2. O apelante sustenta que o credor reconheceu expressamente, em duas manifestações processuais, a realização de seis pagamentos parciais, no total de R$ 102.946,99, deduzindo-os de suas próprias memórias de cálculo. Pugna pelo abatimento integral, pela aplicação da sanção civil de repetição em dobro e pela inversão dos ônus de sucumbência.
II. Questão em discussão
3. Há duas questões em discussão: (i) saber se o reconhecimento expresso dos pagamentos parciais pelo credor, em manifestações processuais sucessivas, impõe o abatimento integral dos valores no débito monitorial; e (ii) saber se a cobrança em valor superior ao reconhecido como devido autoriza a aplicação da sanção do art. 940 do Código Civil.
III. Razões de decidir
4. O credor admitiu os pagamentos parciais na impugnação aos embargos monitórios e os reiterou nas alegações finais, incorporando-os voluntariamente a suas memórias de cálculo e imputando-os ao débito discutido na ação. A admissão judicial de fato contrário ao interesse da parte e favorável ao adversário caracteriza confissão (art. 389 do CPC) e esvazia a discussão sobre a prova da vinculação dos pagamentos à dívida.
5. A boa-fé objetiva processual (art. 5º do CPC) veda o comportamento contraditório. Reconhecida nos próprios autos a existência, o montante e a pertinência dos pagamentos, mostra-se inadequada a limitação do abatimento ao depósito de R$ 60.000,00 e a remessa do devedor à via autônoma, impondo-se o abatimento integral de R$ 102.946,99, observada a data de cada pagamento.
6. A aplicação da sanção do art. 940 do Código Civil exige a demonstração de má-fé qualificada do credor, não bastando a constatação de que o valor inicialmente cobrado era superior ao efetivamente devido (Súmula nº 159/STF; Tema 622/STJ). No caso, o reconhecimento espontâneo dos pagamentos pelo credor afasta a má-fé qualificada, devendo ser mantida a sentença no ponto.
7. A reforma parcial impõe o redimensionamento dos ônus sucumbenciais. Configurada sucumbência recíproca, redistribuem-se os encargos na proporção de 50% para cada parte, mantidos os honorários em 10% sobre as respectivas bases de cálculo, vedada a compensação (art. 85, § 14, do CPC), sem majoração recursal.
IV. Dispositivo e tese
8. Apelação conhecida e parcialmente provida.
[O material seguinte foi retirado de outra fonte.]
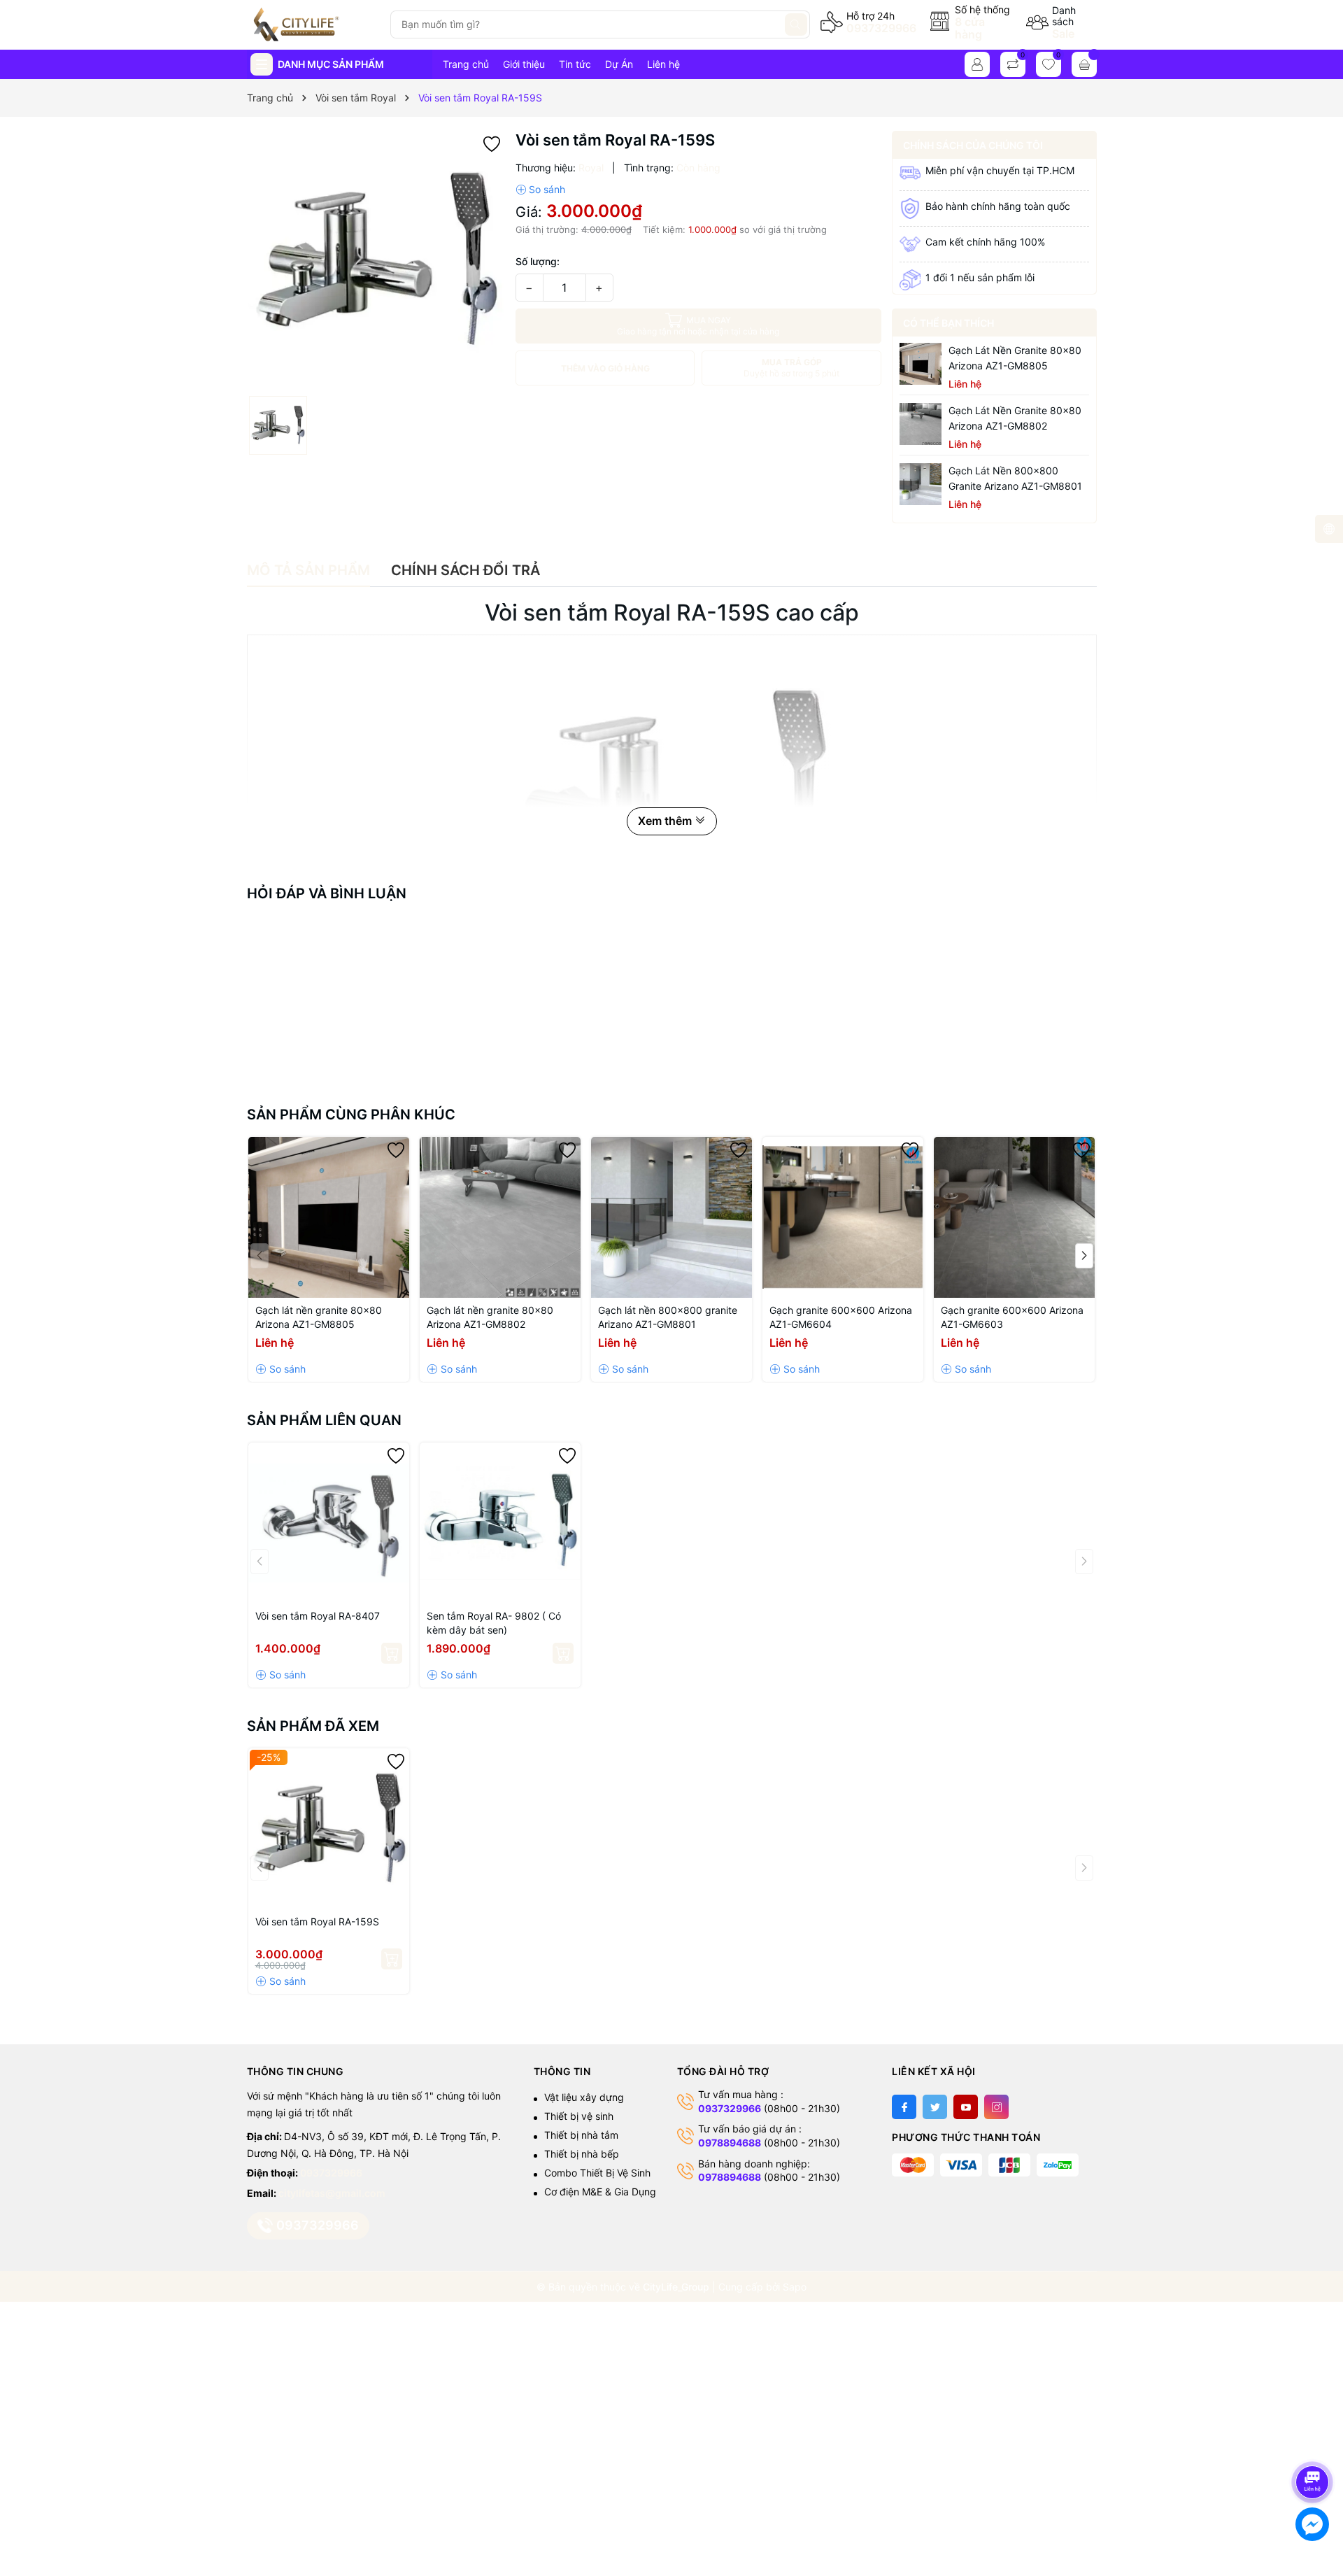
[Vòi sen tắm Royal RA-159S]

Tese de julgamento: "1. O reconhecimento expresso de pagamentos parciais pelo credor, em manifestações processuais sucessivas e com sua dedução em memória de cálculo, caracteriza confissão e impõe o abatimento integral dos valores no débito monitorial, sendo incabível a remessa do devedor à via autônoma. 2. A aplicação da sanção do art. 940 do Código Civil depende da demonstração de má-fé qualificada do credor, não bastando a cobrança em valor superior ao posteriormente reconhecido como devido."
Dispositivos relevantes citados: CC, art. 940; CPC, arts. 5º, 85, § 14, e 389.
Jurisprudência relevante citada: Súmula nº 159/STF; STJ, REsp 1.111.270/PR (Tema 622), Segunda Seção; TJTO, Apelação Cível 0005158-18.2023.8.27.2713, Rel. Des. Etelvina Maria Sampaio Felipe, j. 15.04.2026; TJTO, Apelação Cível 0004587-72.2023.8.27.2737, Rel. Des. Jacqueline Adorno de la Cruz Barbosa, j. 09.10.2024; TJTO, Agravo de Instrumento 0004736-48.2024.8.27.2700, Rel. Des. Pedro Nelson de Miranda Coutinho, j. 29.05.2024.
Ementa redigida em conformidade com a Recomendação CNJ 154/2024, com apoio de IA, programada para não fazer buscas na internet.
ACÓRDÃO
A 1ª Câmara Cível do Tribunal de Justiça do Estado do Tocantins decidiu, por unanimidade, CONHECER do Recurso de Apelação e no mérito, DAR-LHE PARCIAL PROVIMENTO para determinar o abatimento integral do valor de R$ 102.946,99 (cento e dois mil, novecentos e quarenta e seis reais e noventa e nove centavos) no débito respectivo, com a consequente redistribuição dos ônus sucumbenciais na proporção de 50% (cinquenta por cento) a cargo do Apelante e 50% (cinquenta por cento) a cargo do Apelado, nos termos do voto do(a) Relator(a).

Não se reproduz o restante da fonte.